“Oh?” I glanced at his hand near my shoulder. “I didn’t know that.”
“Yes. Although in the construction business, you do just as much demolition as you do building.”
My breath caught. Oh, no.
“In fact, we demolished a few old houses last week to make way for a new apartment building. And we happened to have some extra explosives, but wouldn’t you know, we ran out of storage space.”
Chills broke out over my entire body. “Enzo. Don’t.”
“So I arranged to store some explosives beneath this building right here,” he said, pointing toward the store.
“Please,” I begged, turning to him. “Why are you doing this?”
He grabbed the back of my head again, forcing my face closer to his. “You wanted to fuck me last night? Well, you did.”
“I don’t understand.”
“The hearses, Tiny. The fucking hearses. I saw them in the garage that night. I know they belong to your father. Then the next time I hear about them, they’re full of booze that belongs to me, being driven by the men who stole it.”
Those fucking hearses. I hated them! Why hadn’t I thought about that when I gave them to Sam? “Those hearses could belong to anyone. Daddy sells them to bootleggers all the time.”

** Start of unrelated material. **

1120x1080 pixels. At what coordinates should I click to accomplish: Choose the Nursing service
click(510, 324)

“They were yours, Tiny. Now who was it? Sam Scarfone? Is he working for you? Are you fucking him too?” With the last sentence, he tightened his grip on my hair.
I winced. “No! Goddammit, Enzo, you’re hurting me! Let me go.”

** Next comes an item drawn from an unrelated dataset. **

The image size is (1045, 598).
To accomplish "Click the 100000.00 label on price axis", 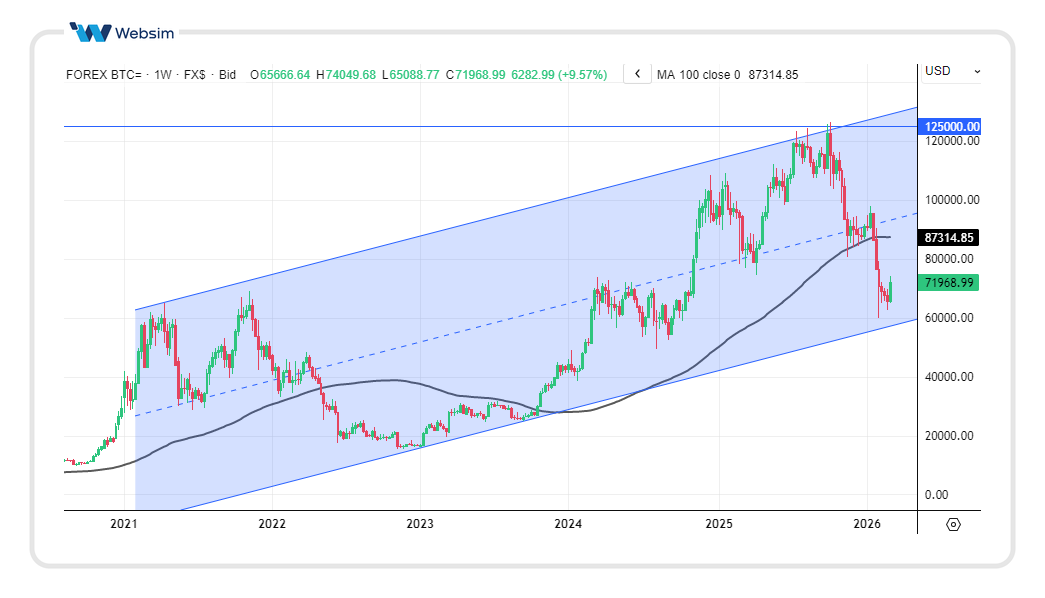I will (952, 200).
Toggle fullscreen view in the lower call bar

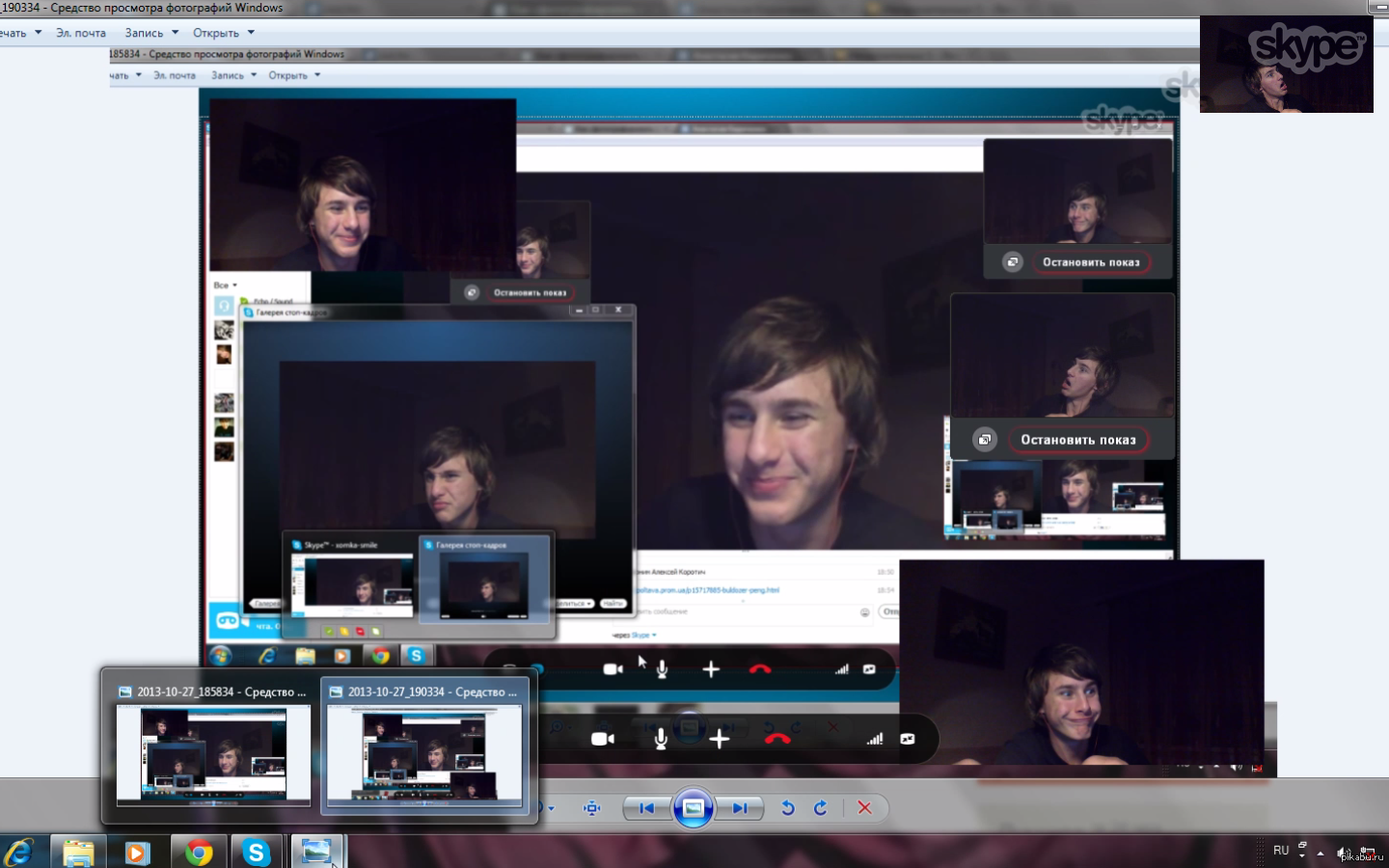908,739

“Why should I? So you can run to Sam and tell him everything?” But he let go of my hair, and I rubbed my scalp as tears began to drip down my cheeks. “Well, here’s something you might not know. My father was going to give me the club,” he went on, looking straight ahead. “And turn the bootlegging over to me. So I arrange this big shipment from the east coast, fifteen thousand dollars worth of rum, packed in cases with hidden compartments, in which is stored forty thousand dollars worth of opium. And then it’s fucking hijacked.” He hit the wheel with the heel of his hand. “Now my father is furious and thinks I’m goddamn incompetent. We’re out more than fifty grand, I’m in the middle of another whisky deal with a distillery in Kentucky that I can no longer fucking afford, and I’m left here with my dick in my hand while your boys enjoy the spoils.” He looked over at me. “So where is it?”

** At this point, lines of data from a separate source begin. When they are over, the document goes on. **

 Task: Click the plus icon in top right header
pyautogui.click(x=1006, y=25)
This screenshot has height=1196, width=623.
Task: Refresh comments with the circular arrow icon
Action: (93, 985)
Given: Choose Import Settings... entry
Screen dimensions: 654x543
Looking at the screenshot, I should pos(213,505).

His eyes had a savage look in them I’d only seen once before, when he was nearly uncontrollable with lust in the office. But it wasn’t lust now; it was rage. And if I wasn’t careful, he was going to direct it not only at me, but at my family too. “I don’t know,” I said weakly. “I didn’t steal it, please believe me. And I had no idea about the opium.”
“Goddammit, Tiny!” He thumped the steering wheel again. “I’ve been up front with you.”
“No, you haven’t!” I yelled, forgetting about being careful. “What about going behind my back to Al Murphy? Asking whom I supplied and then stealing his business from under me! You knew I needed it to get the ransom money.”
Enzo looked out the front window again. “When my father saw the ledgers, he wanted Murphy’s business, so I arranged it. And that’s fucking peanuts compared to my shipment.”
“Oh, poor you! Well, I don’t have it.”
Suddenly he put the car into reverse and backed up, the tires spitting gravel. When he turned onto Jefferson, I knew where we were headed.
“It’s not there,” I told him. Please, please, God, let them not have anything stored in the boathouse. Let them have taken it all to Chicago.
“Then you have nothing to worry about.”
Worry wasn’t the word for what was going on inside me. I was sweating as if I’d run ten miles, my heart hammering against my chest like it might split my body wide open. As the Cadillac bumped along the dirt road leading down to the water, I grabbed onto the dash to steady myself. Enzo turned off the engine and got out; reluctantly, I opened the passenger door and trailed him to the boathouse door.
“Open it,” demanded Enzo.
My fingers fumbled with the padlock, and I recalled how he’d snuck in before. “You don’t need me to open this. Why did you drag me here?”
“Maybe I like your company.”
I froze and looked at him, but his face still betrayed no emotion. Once I had the padlock in my hands, Enzo pushed the door open.
“After you.”
I stepped into the cool, damp space and looked into every shadowy corner, my body shuddering with relief—nothing but the forty bottles of whisky I’d left on Tuesday. “I told you it wasn’t here. That whisky’s mine.”
Enzo examined the cases and faced me. “I’m going to ask you some questions, Tiny. And you’re going to answer them. Do you understand?”